Short task: Pull out each of the lines below that contains the string "icon", treating uppercase and lowercase as different.

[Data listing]

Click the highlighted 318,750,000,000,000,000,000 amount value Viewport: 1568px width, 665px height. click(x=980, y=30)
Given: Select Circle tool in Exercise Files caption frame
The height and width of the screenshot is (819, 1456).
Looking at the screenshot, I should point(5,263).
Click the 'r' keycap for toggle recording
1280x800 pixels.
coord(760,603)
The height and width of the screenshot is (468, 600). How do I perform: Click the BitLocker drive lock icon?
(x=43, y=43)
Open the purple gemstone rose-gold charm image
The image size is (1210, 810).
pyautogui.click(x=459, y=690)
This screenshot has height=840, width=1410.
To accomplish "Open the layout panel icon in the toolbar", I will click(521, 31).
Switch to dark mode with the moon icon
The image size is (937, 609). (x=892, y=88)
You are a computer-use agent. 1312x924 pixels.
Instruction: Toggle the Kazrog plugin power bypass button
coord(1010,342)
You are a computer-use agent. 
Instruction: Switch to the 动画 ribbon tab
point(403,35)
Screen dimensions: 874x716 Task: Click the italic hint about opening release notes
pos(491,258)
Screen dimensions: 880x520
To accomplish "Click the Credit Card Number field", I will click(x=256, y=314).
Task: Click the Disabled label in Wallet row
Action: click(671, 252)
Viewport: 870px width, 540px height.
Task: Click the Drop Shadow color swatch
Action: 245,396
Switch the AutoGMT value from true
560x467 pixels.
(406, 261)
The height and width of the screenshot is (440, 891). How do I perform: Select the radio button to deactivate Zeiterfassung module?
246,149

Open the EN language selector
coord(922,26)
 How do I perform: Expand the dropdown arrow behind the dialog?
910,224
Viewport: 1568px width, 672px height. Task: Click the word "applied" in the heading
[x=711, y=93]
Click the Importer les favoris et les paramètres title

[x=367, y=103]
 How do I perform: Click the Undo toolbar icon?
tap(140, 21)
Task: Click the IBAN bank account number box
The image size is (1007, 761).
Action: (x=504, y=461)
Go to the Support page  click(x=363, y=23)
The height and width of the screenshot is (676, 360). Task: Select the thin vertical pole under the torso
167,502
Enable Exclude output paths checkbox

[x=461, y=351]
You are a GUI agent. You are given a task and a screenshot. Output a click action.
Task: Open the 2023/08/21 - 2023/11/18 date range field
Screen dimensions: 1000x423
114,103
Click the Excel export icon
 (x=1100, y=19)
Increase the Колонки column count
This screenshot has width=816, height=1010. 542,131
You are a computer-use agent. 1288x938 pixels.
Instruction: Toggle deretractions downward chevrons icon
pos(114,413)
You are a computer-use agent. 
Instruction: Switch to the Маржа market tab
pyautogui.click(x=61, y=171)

Written answer:
The height and width of the screenshot is (468, 600). How do I perform: Click the BitLocker drive lock icon?
To accomplish "Open the layout panel icon in the toolbar", I will click(521, 31).
Switch to dark mode with the moon icon
 How do I perform: Click the Undo toolbar icon?
Click the Excel export icon
Instruction: Toggle deretractions downward chevrons icon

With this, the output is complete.